Entró un joven con una gran maleta que contenía rollos inmensos de tela adhesiva de seis o siete centímetros de anchura. Arrojó al suelo unos cincuenta leotardos, y desgarró algunos en la zona de la entrepierna.
—Los compro en los supermercados de las afueras. De todos los leotardos, prefiero los de espuma extensible. Fíjese, me los pongo así.
Mientras me hablaba, iba metiéndose una decena de leotardos hasta debajo de los brazos. Yo le miraba perpleja.
—Pero ¿cómo empezó tu delirio?
—De niño, me caí por una boca de alcantarilla. La calle estaba en obras y habían levantado la tapa de hierro. La boca de la alcantarilla estaba llena de cuerdas… Me quedé colgando. Comencé a empalmarme como un loco y me corrí.
Después pasó la cabeza por el desgarrón que había hecho en los diez leotardos siguientes y se los metió por los brazos.
—Ya está. Ahora, Ama, voy a pedirle que me amordace.
Los diez últimos leotardos le sirvieron de capucha. Encima de todo, se puso un body de baile.
—Ama, ahora tire de las mangas y ate las puntas, por favor.

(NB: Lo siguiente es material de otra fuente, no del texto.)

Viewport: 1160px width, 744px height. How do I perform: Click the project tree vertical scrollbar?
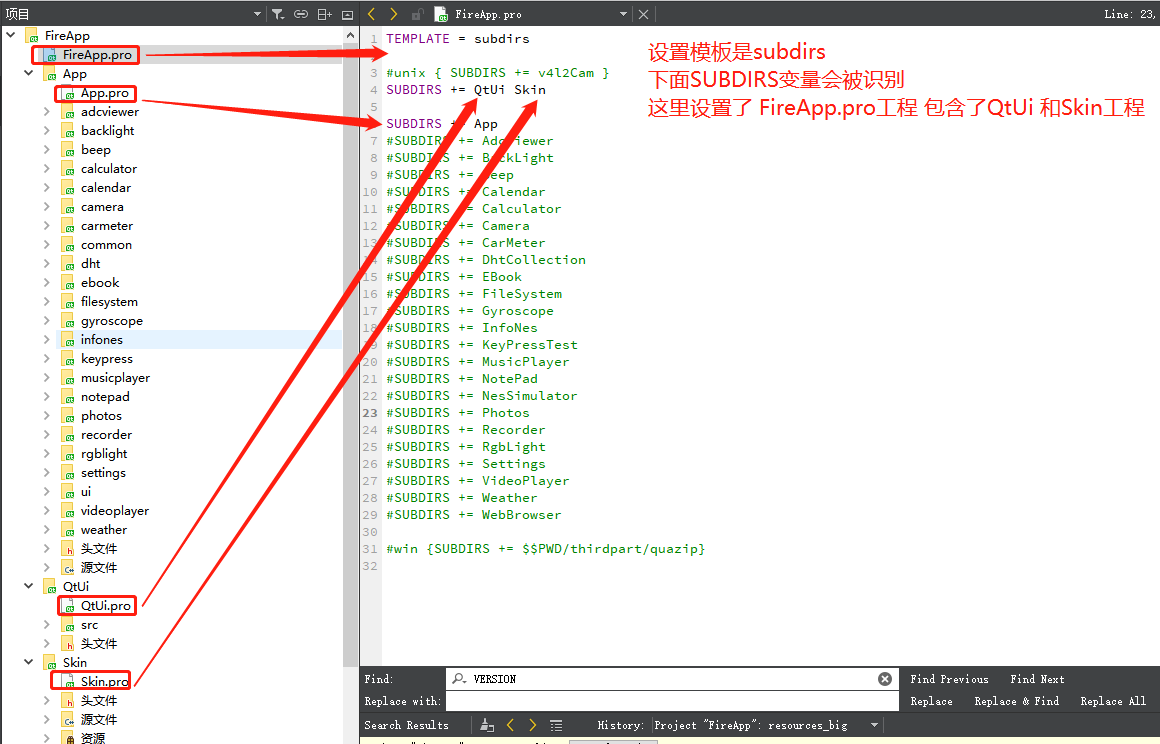pyautogui.click(x=350, y=348)
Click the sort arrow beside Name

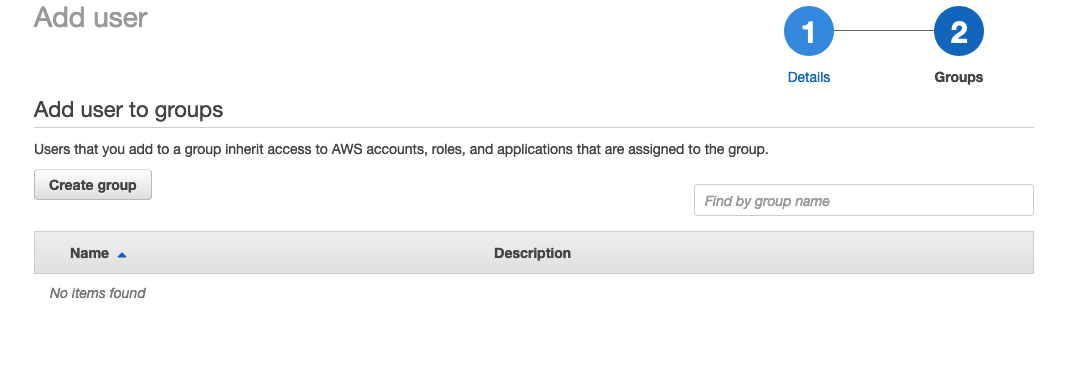(122, 254)
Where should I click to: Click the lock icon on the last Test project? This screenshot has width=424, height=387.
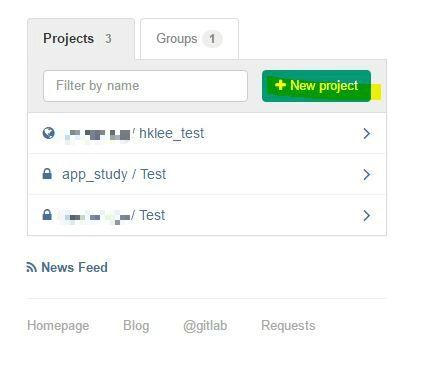[x=47, y=215]
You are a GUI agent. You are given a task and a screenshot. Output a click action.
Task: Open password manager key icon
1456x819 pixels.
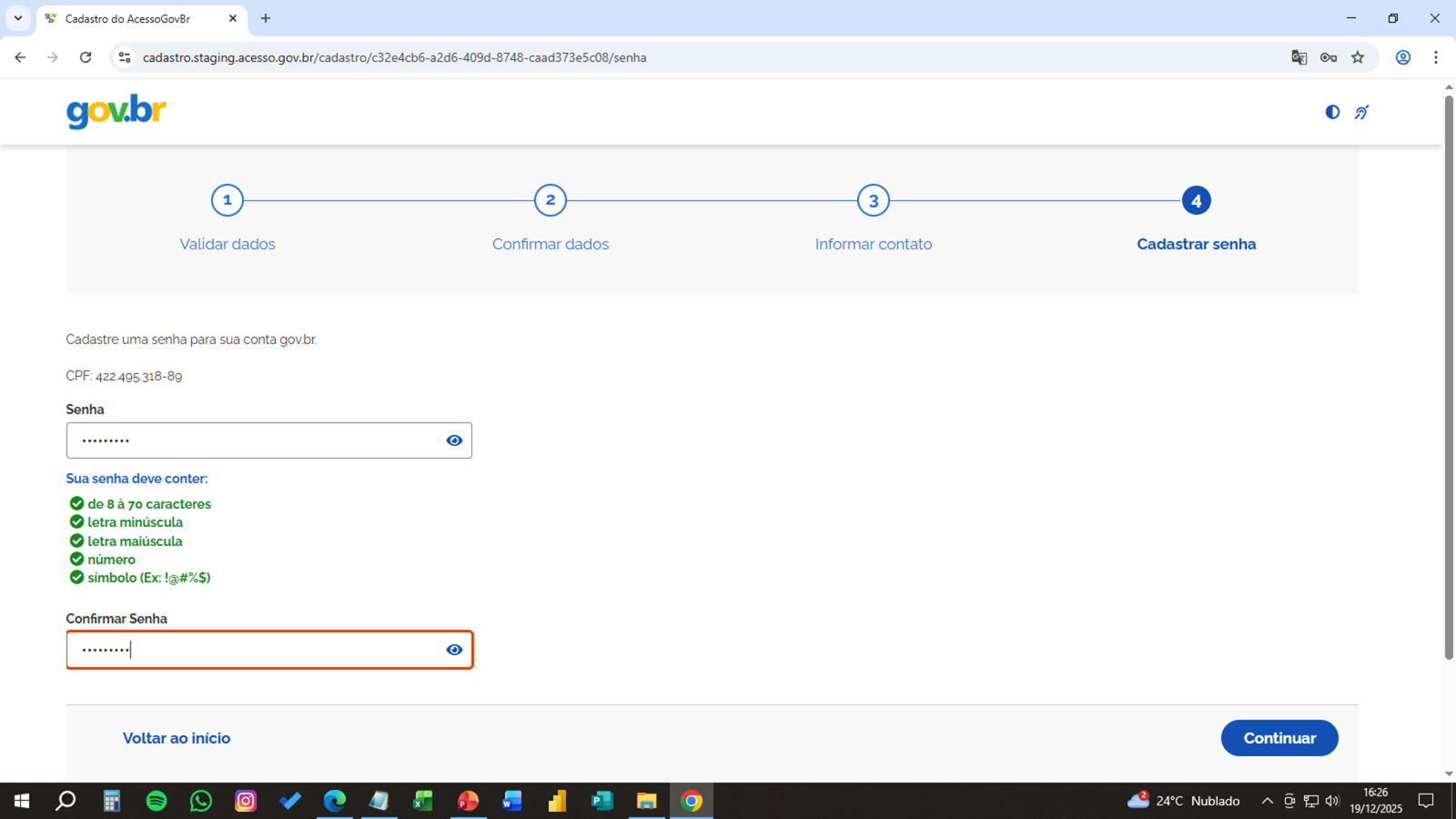pyautogui.click(x=1329, y=57)
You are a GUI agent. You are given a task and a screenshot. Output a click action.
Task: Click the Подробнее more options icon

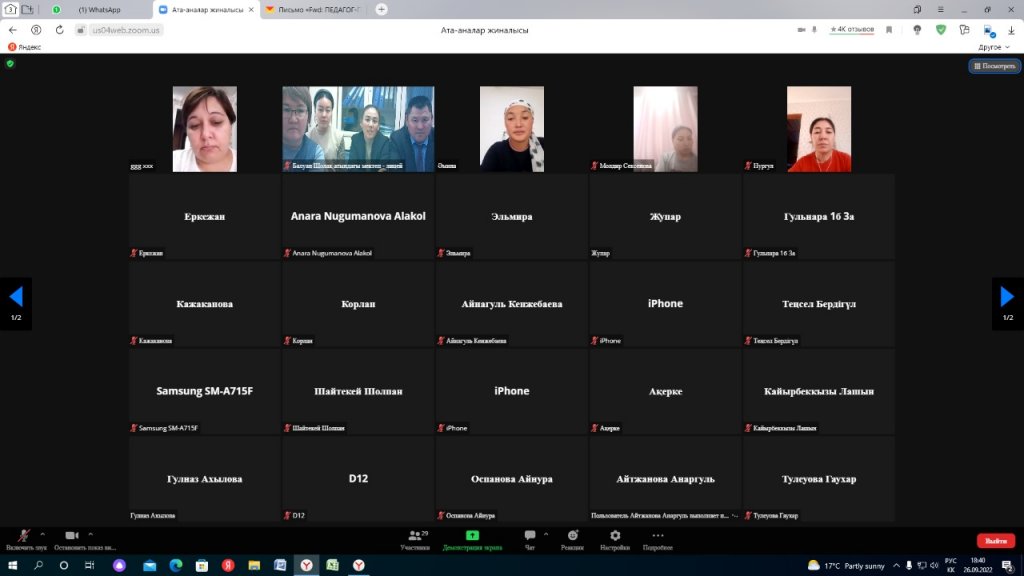point(657,537)
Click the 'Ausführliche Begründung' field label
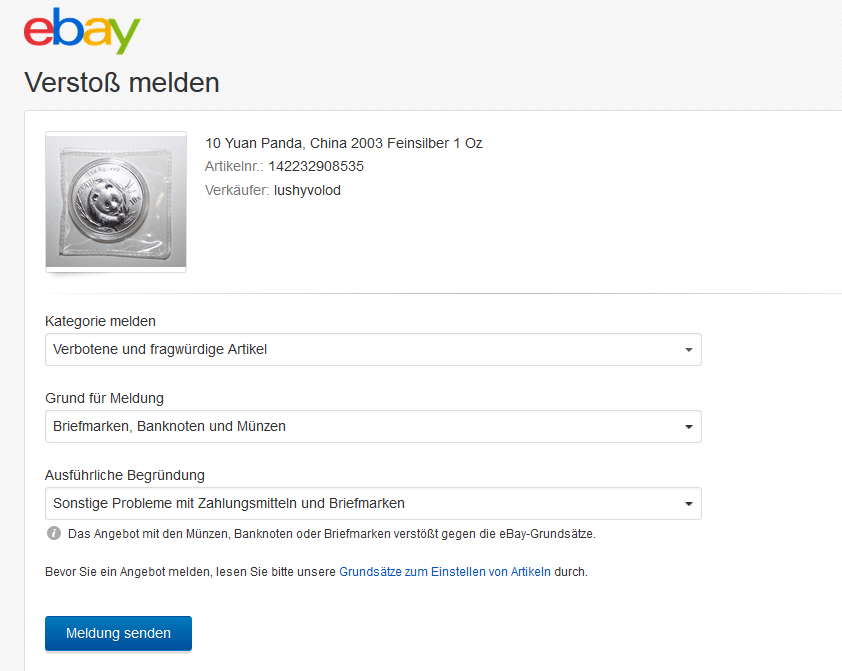Screen dimensions: 842x671 point(125,475)
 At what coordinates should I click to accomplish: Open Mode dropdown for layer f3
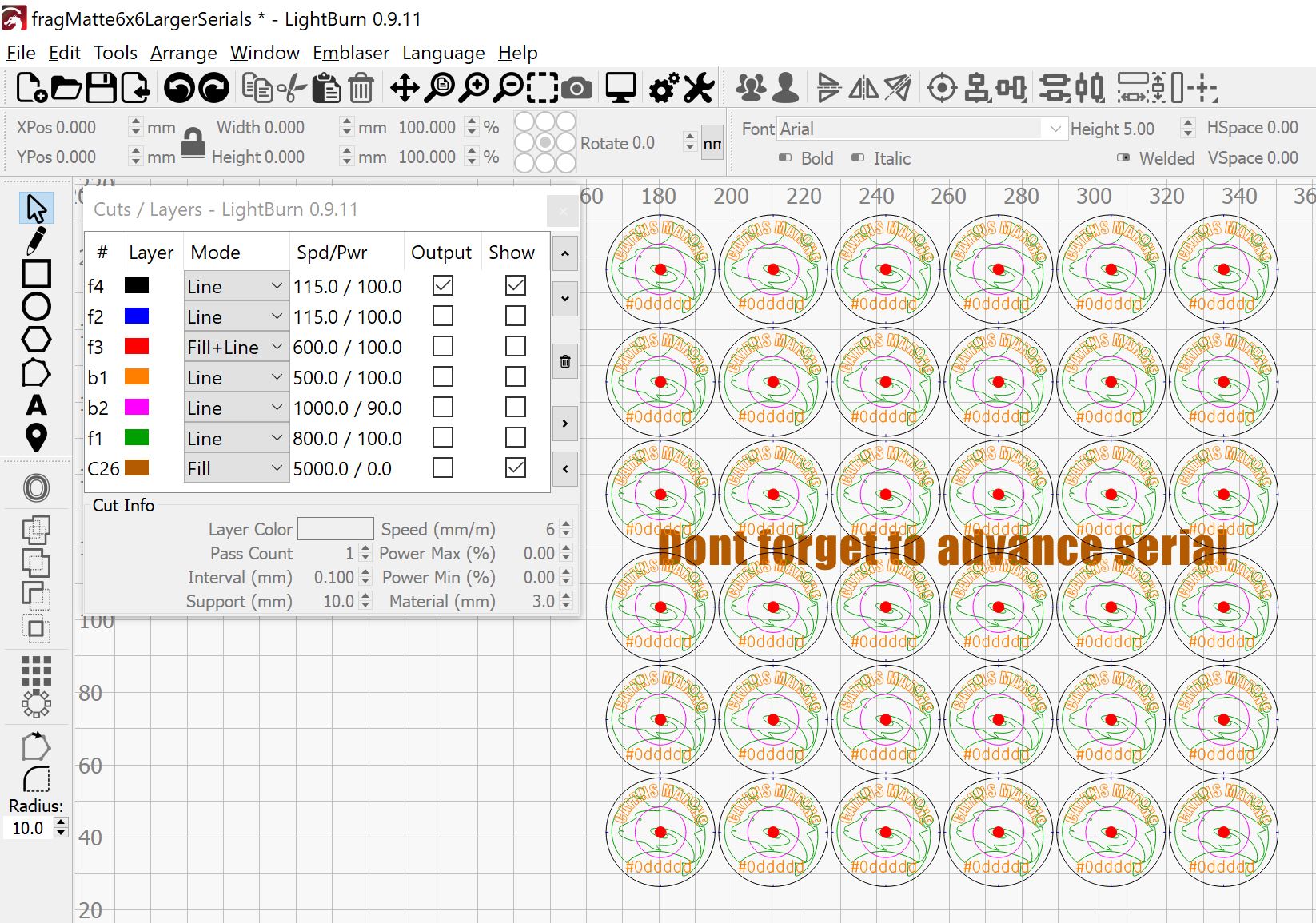(x=235, y=348)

Me hizo una seña para que le ayudara a colocarse una capucha de cuero. Finalmente, había que vendarle con la cinta de tela adhesiva, de la cabeza a los pies, dejándole sólo un agujerito a la altura de la boca para que pasara una cañita. Le calcé unos zapatos con tacones puntiagudos.
Permanecía así, tumbado boca abajo, durante dos o tres horas. A veces, yo recibía mientras tanto a otro esclavo. Pero, a una indicación suya, le liberaba. Se marchaba, pasaba todo el fin de semana en su casa, concentrado en su sopor masoquista, y, avanzada la noche del domingo, se masturbaba.